A week or two ago, one of my students measured the power output of a grating-locked diode laser, and came into my office saying “I think I may have killed the laser.” The power output was much too low for a laser of that type, which is a bad sign.
So, we went down to the lab, and looked at the system, and after a minute, I said “Rotate the laser ninety degrees in its mount, and measure it again.”
And, lo, the power was back up at the level we expected originally.
As I explained to my student, this wasn’t actually black magic, just physics that I knew and he didn’t. The light coming out of the laser is polarized, and in the Littrow configuration that we use for the laser, the output beam comes off a diffraction grating at an angle of 50-ish degrees. At that angle, the intensity of that reflection is highly dependent on the polarization, and rotating the laser will take you from a nice, bright beam to a really dim one.

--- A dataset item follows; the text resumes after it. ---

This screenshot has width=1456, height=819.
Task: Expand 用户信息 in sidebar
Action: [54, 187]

Of course, from the perspective of the student, it looks like yet another Evil Professor Trick, one of those situations in which a faculty member sets you to some task that seems impossible, and you slave away for hours getting nowehere. Then the professor comes in, and makes it work inside of five minutes.

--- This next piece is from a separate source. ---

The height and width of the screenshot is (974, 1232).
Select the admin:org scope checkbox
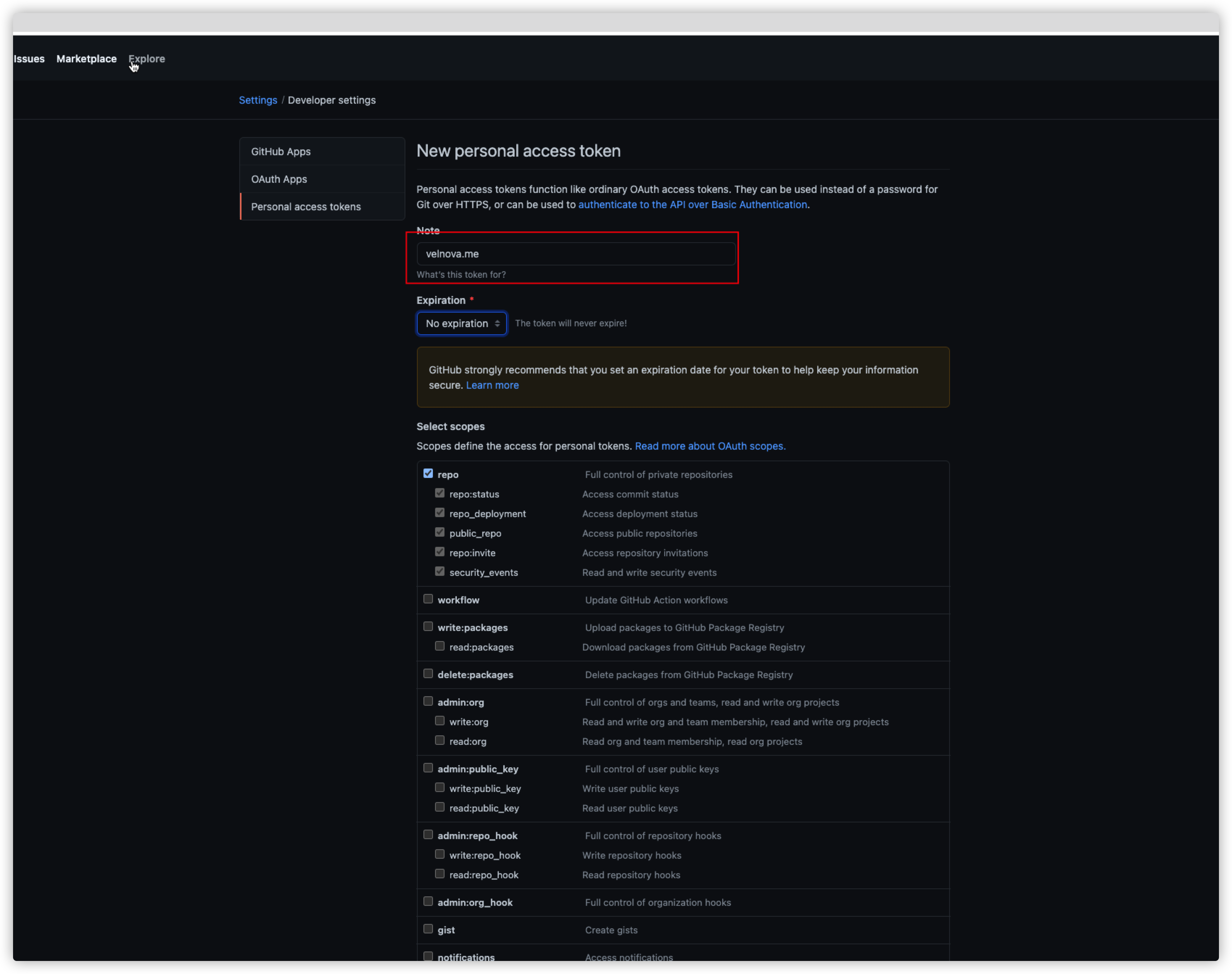pyautogui.click(x=428, y=701)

The very worst Evil Professor Trick I experienced was when I was an undergrad. We did a lab in my junior year where we were supposed to make a really simple dye laser, and use it to do some spectroscopy. The set-up was really basic– a couple of mirrors, a lens, a dye cell, and a pump laser, but try as we might, we couldn’t get the damn thing to lase. We spent most of the three-hour lab period beating on it, adjusting every screw on the mirrors, adjusting the pump laser, moving the dye cell around. The TA for the class came in and helped, and he couldn’t get anywhere, either. Every once in a while, we’d get a tiny flicker of green light (the dye laser was supposed to be green), but it would disappear as quickly as it appeared.
Finally, after hours of this, the professor teaching the class came in and asked “What’s going on, here?” We told him our tale of woe, and he said, “Hunh. Well, sometimes turning the lens helps…” and rotated the lens by about ten degrees in its mount…
…and I swear, the beam that came out of the thing looked like the killer laser at the end of Real Genius. “There you go,” he said, and walked out of the room before we could kill him.
(The lens in question was a cylindrical lens, it turns out, and the angle matters. We were thinking in terms of spherical lenses, so rotating it in the holder never even occurred to us.)
So what’s your favorite Evil Professor Trick?